« Ce n’était pas qu’un chien. » La phrase reste parfois dans la tête, après un déjeuner où quelqu’un a voulu consoler trop vite. On n’a pas répondu. On a même souri, pour éviter de rendre la conversation pénible. Puis on est rentré dans un appartement où personne ne s’est levé à l’ouverture de la porte. Le deuil animalier se vit aussi dans cet écart : une absence qui occupe toute la maison, et si peu de place pour en parler ailleurs.
Le mot « deuil » appartient au langage courant. Il n’est pas, en lui-même, un diagnostic. Il nomme ce qui arrive lorsqu’un être avec qui l’on vivait n’est plus là. Pourtant, dès qu’il s’agit d’un animal, le mot semble parfois devoir être accompagné de précautions. Comme s’il fallait assurer qu’on ne confond pas tout, qu’on connaît la gravité des autres malheurs. Cette obligation de relativiser peut laisser une personne seule avec sa peine, même entourée de proches qui lui veulent du bien.
On parle de deuil non reconnu lorsque l’entourage ou la société n’accorde pas pleinement sa place à une perte. Cela ne désigne pas une manière défaillante de vivre le deuil, mais un défaut de reconnaissance autour de lui. « Vous en reprendrez un » peut être proposé avec gentillesse. La phrase manque pourtant ce qui était singulier : cette façon de réclamer une promenade, de dormir contre une jambe, de venir s’installer près de quelqu’un les soirs difficiles. Une présence n’est pas une fonction à remplacer.
Il reste aussi des gestes sans destinataire. Se dépêcher de rentrer. Écarter machinalement une chaise pour laisser un passage. Regarder l’heure du repas avant de se rappeler. Ces instants ne ressemblent pas toujours à l’idée qu’on se fait du chagrin. Ils peuvent survenir pendant une journée agréable, entre deux courses, longtemps après que les autres ont cessé de demander des nouvelles. Un rire devant une ancienne photo n’annule pas le manque. Une gamelle rangée ne dit pas davantage ce qu’une personne garde en elle.
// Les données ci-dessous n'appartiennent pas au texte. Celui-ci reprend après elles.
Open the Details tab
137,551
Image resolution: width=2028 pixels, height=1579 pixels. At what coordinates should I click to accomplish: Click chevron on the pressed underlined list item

Peut-être que la question secrète est moins « Pourquoi est-ce que je pleure ? » que « Est-ce que j’ai le droit d’en être encore là ? » Elle ne naît pas seulement de l’absence. Elle se nourrit des silences, des comparaisons, des regards qui attendent qu’on passe à autre chose. Il n’existe pourtant pas de hiérarchie des attachements capable de raconter une vie commune. Avant d’être une peine à justifier, il y a eu une relation : des années, des habitudes, un nom prononcé chaque jour. C’est aussi cela qui manque.